There’s more to an event than logistics and registrations

23 July 2012 0 By Viv McWaters

Designing, organising, structuring, promoting, facilitating, and hosting a conference has provided me with a few insights that I’d like to share – just in case you find yourself in a similar situation. Here’s a few random thoughts.

Venue
There are so many considerations around a venue – location, facilitates, cost, public transport, parking, helpful staff, flexibility, vibe, atmosphere, spaces to just sit and chat, access to outdoors, access to good coffee, a bar. Putting the time in to finding the right venue is well worth it. The Amora Riverwalk in Richmond ticked all these boxes.

Food
Most people will forgive almost anything if the food is awesome. Especially if it includes freshly-baked, crispy and gooey Portuguese tarts!

Design
By all means start with how events are usually structured, then play with it. What if you replaced the pre-conference workshops with longer in-conference workshops? What if you found an alternative to a conference dinner? Question every assumption you’ve ever had about events. You may still want to include something that’s been a tradition, and you will have thought it through rather than blindly following said tradition.

The experience
What experience do you want people to have? What memories will they carry forward? How can you make the event eventful?

Personal Invitation
If there’s people you really want to come to the event, send them a personal invitation. Even high profile people might say yes, and the worst they’ll do is ignore you.

One less thing
This from Open Space – what’s one less thing you can do? At AIN Downunder: Thriving In Uncertainty we had concurrent workshops. We didn’t ask people to sign up in advance, or on the day – we simply invited them to go where they wanted. It worked fine. Given the opportunity, people will self organise.
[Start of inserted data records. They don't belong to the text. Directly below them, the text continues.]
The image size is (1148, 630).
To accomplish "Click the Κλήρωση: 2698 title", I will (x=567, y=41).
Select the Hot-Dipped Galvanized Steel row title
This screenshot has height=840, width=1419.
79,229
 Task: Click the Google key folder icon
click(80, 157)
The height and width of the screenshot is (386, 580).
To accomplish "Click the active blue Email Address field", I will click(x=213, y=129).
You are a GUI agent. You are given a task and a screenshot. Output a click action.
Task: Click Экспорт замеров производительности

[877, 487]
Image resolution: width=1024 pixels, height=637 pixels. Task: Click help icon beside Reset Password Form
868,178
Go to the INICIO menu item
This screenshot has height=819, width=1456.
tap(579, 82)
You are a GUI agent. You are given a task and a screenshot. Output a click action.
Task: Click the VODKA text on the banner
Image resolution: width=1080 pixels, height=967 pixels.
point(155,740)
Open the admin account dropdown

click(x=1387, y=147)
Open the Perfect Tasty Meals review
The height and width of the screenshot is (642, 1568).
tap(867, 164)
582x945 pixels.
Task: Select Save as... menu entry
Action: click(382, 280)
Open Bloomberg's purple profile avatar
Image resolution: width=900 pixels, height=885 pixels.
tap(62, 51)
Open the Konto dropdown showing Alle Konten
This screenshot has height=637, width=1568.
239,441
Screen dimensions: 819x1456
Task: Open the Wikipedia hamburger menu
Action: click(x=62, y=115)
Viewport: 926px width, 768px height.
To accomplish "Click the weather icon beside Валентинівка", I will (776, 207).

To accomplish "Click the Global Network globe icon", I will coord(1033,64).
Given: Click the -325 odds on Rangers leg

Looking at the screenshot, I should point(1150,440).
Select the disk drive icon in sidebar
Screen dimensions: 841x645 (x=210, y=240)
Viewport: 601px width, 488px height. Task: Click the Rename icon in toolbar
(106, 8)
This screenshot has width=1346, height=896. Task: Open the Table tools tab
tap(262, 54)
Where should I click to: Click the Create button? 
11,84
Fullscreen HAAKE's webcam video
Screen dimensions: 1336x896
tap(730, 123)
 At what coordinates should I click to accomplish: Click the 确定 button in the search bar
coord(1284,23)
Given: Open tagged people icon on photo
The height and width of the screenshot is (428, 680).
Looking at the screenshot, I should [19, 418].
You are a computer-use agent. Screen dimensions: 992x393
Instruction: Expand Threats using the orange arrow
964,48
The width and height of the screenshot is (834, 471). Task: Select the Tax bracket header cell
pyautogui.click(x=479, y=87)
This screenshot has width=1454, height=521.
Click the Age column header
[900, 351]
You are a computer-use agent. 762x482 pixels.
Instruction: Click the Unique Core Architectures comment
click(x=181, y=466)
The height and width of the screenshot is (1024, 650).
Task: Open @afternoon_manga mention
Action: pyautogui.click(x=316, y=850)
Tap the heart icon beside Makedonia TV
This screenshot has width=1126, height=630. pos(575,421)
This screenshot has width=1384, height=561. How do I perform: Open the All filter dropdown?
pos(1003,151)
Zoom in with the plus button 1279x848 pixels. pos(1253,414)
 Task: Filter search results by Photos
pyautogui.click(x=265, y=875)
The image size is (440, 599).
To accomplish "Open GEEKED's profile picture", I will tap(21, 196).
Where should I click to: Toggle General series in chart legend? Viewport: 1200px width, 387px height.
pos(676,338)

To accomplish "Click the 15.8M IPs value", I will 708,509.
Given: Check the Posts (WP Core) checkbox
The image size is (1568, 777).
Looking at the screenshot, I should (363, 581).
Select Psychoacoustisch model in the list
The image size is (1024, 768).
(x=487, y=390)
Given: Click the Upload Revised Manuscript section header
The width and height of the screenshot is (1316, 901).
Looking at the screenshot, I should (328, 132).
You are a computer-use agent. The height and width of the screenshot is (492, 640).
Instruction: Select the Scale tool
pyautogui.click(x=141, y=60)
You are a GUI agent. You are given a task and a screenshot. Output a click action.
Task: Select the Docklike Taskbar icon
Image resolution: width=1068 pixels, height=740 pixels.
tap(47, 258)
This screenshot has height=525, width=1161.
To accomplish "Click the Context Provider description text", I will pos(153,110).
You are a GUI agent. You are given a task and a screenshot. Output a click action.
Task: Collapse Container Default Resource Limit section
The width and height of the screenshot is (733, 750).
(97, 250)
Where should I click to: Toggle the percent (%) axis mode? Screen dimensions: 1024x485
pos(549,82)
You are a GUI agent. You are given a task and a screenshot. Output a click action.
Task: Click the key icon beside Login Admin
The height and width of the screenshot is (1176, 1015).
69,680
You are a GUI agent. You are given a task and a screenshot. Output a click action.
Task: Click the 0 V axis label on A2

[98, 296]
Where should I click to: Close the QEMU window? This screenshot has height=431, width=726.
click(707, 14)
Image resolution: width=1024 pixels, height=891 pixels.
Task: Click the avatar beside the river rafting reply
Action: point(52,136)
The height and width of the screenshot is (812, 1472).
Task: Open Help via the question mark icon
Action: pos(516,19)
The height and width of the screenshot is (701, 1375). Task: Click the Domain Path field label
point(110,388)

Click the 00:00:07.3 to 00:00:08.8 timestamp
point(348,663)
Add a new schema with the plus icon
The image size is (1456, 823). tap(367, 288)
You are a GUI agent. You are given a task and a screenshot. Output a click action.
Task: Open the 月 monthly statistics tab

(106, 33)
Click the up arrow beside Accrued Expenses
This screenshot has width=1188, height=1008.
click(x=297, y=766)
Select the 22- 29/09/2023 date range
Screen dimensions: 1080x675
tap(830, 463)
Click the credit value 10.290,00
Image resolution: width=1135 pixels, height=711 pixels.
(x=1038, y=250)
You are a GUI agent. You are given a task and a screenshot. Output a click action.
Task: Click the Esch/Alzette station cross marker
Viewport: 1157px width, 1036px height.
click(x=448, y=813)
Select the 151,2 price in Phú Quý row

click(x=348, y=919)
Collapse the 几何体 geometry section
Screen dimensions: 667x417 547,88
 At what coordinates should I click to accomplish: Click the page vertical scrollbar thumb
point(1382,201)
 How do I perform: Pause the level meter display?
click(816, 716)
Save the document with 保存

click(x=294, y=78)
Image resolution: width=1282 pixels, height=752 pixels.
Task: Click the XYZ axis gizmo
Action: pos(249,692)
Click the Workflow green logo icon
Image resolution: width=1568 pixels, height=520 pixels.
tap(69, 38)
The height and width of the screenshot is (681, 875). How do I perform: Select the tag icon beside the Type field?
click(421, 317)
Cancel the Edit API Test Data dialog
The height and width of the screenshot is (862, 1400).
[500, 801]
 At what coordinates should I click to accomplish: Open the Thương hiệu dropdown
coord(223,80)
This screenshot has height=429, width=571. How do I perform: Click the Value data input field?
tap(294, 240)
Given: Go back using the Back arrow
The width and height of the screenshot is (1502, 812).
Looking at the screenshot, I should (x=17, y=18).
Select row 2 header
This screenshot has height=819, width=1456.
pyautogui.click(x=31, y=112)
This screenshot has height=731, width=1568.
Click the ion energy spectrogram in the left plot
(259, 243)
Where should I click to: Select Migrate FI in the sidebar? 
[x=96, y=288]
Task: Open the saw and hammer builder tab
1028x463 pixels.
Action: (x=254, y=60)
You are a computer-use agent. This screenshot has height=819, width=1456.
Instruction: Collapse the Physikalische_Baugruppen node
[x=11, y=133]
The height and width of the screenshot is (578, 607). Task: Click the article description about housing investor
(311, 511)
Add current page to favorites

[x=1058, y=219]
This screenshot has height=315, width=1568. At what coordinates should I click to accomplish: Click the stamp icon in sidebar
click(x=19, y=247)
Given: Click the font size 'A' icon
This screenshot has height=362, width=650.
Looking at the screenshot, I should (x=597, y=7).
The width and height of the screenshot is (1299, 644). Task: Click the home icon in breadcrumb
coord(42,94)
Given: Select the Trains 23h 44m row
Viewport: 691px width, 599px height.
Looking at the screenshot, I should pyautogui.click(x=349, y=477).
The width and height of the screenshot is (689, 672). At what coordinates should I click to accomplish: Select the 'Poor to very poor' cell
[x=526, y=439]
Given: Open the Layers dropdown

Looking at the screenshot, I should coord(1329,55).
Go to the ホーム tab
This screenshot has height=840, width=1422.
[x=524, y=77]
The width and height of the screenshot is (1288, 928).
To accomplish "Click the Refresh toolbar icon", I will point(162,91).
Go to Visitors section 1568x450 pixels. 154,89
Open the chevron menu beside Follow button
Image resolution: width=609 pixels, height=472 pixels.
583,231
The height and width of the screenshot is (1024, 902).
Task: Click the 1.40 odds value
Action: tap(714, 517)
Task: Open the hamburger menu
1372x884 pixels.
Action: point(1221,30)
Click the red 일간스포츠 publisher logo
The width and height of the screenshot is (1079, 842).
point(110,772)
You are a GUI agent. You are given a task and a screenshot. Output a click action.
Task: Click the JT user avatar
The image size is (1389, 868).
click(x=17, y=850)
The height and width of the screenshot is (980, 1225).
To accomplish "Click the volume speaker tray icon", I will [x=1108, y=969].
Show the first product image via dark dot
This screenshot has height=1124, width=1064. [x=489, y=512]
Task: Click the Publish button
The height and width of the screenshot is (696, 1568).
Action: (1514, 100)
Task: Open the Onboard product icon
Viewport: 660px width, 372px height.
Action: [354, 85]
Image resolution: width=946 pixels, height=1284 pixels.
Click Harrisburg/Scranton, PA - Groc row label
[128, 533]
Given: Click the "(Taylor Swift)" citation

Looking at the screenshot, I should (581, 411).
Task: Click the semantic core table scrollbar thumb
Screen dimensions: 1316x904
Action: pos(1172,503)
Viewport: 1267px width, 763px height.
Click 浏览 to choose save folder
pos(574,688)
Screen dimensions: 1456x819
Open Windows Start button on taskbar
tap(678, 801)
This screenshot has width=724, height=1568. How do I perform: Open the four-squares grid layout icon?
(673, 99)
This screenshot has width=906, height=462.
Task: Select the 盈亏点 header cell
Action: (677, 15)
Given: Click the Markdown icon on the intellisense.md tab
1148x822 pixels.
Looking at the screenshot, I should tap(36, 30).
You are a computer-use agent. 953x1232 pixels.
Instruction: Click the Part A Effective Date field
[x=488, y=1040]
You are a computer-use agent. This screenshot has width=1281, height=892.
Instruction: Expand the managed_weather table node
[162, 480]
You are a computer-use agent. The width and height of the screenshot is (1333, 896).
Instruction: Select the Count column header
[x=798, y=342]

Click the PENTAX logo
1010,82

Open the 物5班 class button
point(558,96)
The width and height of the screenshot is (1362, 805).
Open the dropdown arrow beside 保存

If you’re hosting, then you’re the host from inception to beyond
Be a real person, be known, be seen, be heard, be helpful. It’s good to have one person as a focus, go-to person. There might be others behind the scenes helping. I don’t think people want to correspond with an organising committee or whatever, they want personal contact. It means a lot of work. Organising an event IS a lot of work.

Have an easy-to navigate web site
Doesn’t need to be fancy, after all, it only has a limited lifespan. I use WordPress themes and create web sites myself, keeping it simple and with lots of information that people might want.

Use an on-line registration outfit
There’s a few of these around. I use Eventbrite. It’s easy to set up, automated, and they have the BEST help desk I have ever come across. No kidding.

Social media
Communicating through Twitter, Facebook, blogs etc is an integral part of communicating an event these days. Do it, or find someone who can help you.

Have a logo
This comes in handy for all sorts of things. For AIN Downunder I used fiverr. Best $5 I ever spent.

Know your limitations
Book-keeping stresses me and makes me grumpy. I can do it, but I don’t want to, nor do I like it, so I find someone who does like it who can help. Be realistic about what you want to do and don’t want to do, and find others to do the things you don’t want to do.

Ditch the committee
Helpers are fantastic. Committees suck. Have one or two people making the decisions – have others providing ideas. Listem, learn, question and then decide. And accept offers of help!

Does it serve the event?
This from Geoff Brown and the Airey’s Inlet Music Festival. They have a mantra: “Does it serve the music?” If not, they don’t do it/include it. It’s easy for events to become diluted, trying to be all things to all people. A small, well focused event can change the world, as much (if not more) than a ginormous mega-event.

PS: All endorsements are because I like the products/services.